Elenco dei compiti>
**a.** Riporta alla lettera il passo dell'articolo sui diritti delle donne in Tunisia che va da "(Di Paolo Paluzzi" fino a "competenza del giudice." compreso.
**b.** Rispondi a queste domande sull'articolo sui diritti delle donne in Tunisia:
(i) In quale anno risale il Codice dello statuto personale?
(ii) In quale anno l'età minima per il matrimonio è stata fissata a 18 anni?
(iii) Quali Paesi, secondo Neila Chaabane, hanno mantenuto la poligamia e il ripudio?

Estratto del testo>
________

Ora legge quadro contro violenza, ma Europa ci aiuti su sviluppo

19 settembre 2014, 12:56

Redazione ANSA

ANSACheck

La ministra tunisina per la donna e la famiglia Neila Chaabane - RIPRODUZIONE RISERVATA

La ministra tunisina per la donna e la famiglia Neila Chaabane -     RIPRODUZIONE RISERVATA
La ministra tunisina per la donna e la famiglia Neila Chaabane - RIPRODUZIONE RISERVATA

(Di Paolo Paluzzi e Luciana Borsatti) (ANSAmed) - TUNISI - "La Tunisia continuerà ad essere il primo Paese del mondo arabo in materia di emancipazione femminile e diritto di famiglia. Sarà sempre imitata e mai eguagliata". Risponde convinta Neila Chaabane, Segretaria di Stato per la Donna e la Famiglia, alla domanda se la Tunisia possa ancora vantare questo primato, anche alla luce degli avanzamenti normativi in altri Paesi come Marocco ed Egitto. Parla di un "approccio visionario" nel Codice dello statuto personale del 1956, che prevedeva, ricorda, "l'abolizione della poligamia; la possibilità di matrimonio civile e il divieto del ripudio; il riconoscimento del diritto al divorzio", anche per convenienza personale, ad entrambi gli sposi, con l'esclusiva competenza del giudice.

"Innovazioni che non hanno eguali in tutti gli altri Paesi arabi", sottolinea in un'intervista ad ANSAmed, "ivi compresi Marocco e Egitto che hanno mantenuto la poligamia e il ripudio".

E da allora, prosegue Neila Chaabane, "i diritti della donna tunisina non hanno smesso di evolversi". Per esempio, evidenzia, la donna tunisina offre la nazionalità ai figli nati da un padre straniero; è stata soppressa la nozione del dovere di obbedienza; nel 2007 l'età minima per il matrimonio è stata fissata a 18 anni, mentre in caso di matrimoni di minori è richiesto anche il consenso della madre; vi sono per le donne garanzie economiche in caso di divorzio. "Inoltre - prosegue - la Tunisia ha ratificato la quasi totalità delle convenzioni internazionali relative ai diritti delle donne, tra cui la Convenzione sull'eliminazione di tutte le forme di discriminazione nei confronti delle donne (Cedaw)".

________

Righe fornite>
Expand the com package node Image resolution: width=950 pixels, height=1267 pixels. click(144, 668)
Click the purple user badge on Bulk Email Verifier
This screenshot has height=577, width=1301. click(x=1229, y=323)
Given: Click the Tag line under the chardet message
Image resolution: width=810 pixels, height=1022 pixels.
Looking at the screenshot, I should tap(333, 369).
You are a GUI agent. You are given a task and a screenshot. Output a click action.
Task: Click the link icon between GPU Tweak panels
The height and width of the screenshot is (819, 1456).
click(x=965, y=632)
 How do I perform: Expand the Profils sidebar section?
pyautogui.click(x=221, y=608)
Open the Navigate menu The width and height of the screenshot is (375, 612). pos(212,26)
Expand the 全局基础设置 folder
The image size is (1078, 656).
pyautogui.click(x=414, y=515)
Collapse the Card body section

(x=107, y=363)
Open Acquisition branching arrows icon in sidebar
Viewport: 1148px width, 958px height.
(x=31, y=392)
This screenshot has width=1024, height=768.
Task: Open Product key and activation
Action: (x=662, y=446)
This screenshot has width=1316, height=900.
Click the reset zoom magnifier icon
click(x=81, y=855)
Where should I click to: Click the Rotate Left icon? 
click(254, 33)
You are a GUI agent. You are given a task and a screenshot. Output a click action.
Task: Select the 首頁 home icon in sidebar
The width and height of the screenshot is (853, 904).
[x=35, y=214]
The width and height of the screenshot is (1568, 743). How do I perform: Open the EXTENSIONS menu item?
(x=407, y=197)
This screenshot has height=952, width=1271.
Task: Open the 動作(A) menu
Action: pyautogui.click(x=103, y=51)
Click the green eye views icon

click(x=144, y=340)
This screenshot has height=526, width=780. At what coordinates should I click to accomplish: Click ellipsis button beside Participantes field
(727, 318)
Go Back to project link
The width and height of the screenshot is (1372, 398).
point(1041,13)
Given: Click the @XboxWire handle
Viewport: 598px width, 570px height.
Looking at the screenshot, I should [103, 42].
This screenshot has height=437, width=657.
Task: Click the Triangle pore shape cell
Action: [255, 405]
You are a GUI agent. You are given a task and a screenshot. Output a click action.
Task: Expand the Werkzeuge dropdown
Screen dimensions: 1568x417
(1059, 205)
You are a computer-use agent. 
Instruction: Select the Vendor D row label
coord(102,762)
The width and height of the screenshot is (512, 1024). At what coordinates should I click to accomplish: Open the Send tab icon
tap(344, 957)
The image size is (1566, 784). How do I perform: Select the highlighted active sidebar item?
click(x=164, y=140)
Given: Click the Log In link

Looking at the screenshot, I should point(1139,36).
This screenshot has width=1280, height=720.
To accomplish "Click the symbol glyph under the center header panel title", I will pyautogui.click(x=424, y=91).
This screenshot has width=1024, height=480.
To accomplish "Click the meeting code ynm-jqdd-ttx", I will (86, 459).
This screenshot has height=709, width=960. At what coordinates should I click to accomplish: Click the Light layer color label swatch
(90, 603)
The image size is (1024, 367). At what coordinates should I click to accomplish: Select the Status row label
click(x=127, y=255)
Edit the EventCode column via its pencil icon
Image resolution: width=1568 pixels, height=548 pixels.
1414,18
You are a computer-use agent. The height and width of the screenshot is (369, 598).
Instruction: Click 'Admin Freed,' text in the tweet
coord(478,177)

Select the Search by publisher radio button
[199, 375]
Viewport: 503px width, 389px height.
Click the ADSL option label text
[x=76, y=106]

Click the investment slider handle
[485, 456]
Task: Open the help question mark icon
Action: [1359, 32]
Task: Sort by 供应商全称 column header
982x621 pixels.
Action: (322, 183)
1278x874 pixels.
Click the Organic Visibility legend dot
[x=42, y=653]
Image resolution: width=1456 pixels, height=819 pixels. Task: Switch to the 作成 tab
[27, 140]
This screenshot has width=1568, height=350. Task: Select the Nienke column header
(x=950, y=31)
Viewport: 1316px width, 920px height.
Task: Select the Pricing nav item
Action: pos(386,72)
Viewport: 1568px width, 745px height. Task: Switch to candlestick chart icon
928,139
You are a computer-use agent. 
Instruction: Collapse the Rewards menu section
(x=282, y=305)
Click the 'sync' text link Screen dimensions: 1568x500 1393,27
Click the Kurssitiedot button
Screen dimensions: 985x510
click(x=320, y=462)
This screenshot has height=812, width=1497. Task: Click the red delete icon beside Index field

________

Risultati esercizio>
**a.**
(Di Paolo Paluzzi e Luciana Borsatti) (ANSAmed) - TUNISI - "La Tunisia continuerà ad essere il primo Paese del mondo arabo in materia di emancipazione femminile e diritto di famiglia. Sarà sempre imitata e mai eguagliata". Risponde convinta Neila Chaabane, Segretaria di Stato per la Donna e la Famiglia, alla domanda se la Tunisia possa ancora vantare questo primato, anche alla luce degli avanzamenti normativi in altri Paesi come Marocco ed Egitto. Parla di un "approccio visionario" nel Codice dello statuto personale del 1956, che prevedeva, ricorda, "l'abolizione della poligamia; la possibilità di matrimonio civile e il divieto del ripudio; il riconoscimento del diritto al divorzio", anche per convenienza personale, ad entrambi gli sposi, con l'esclusiva competenza del giudice.

**b.**
(i) 1956
(ii) 2007
(iii) Marocco ed Egitto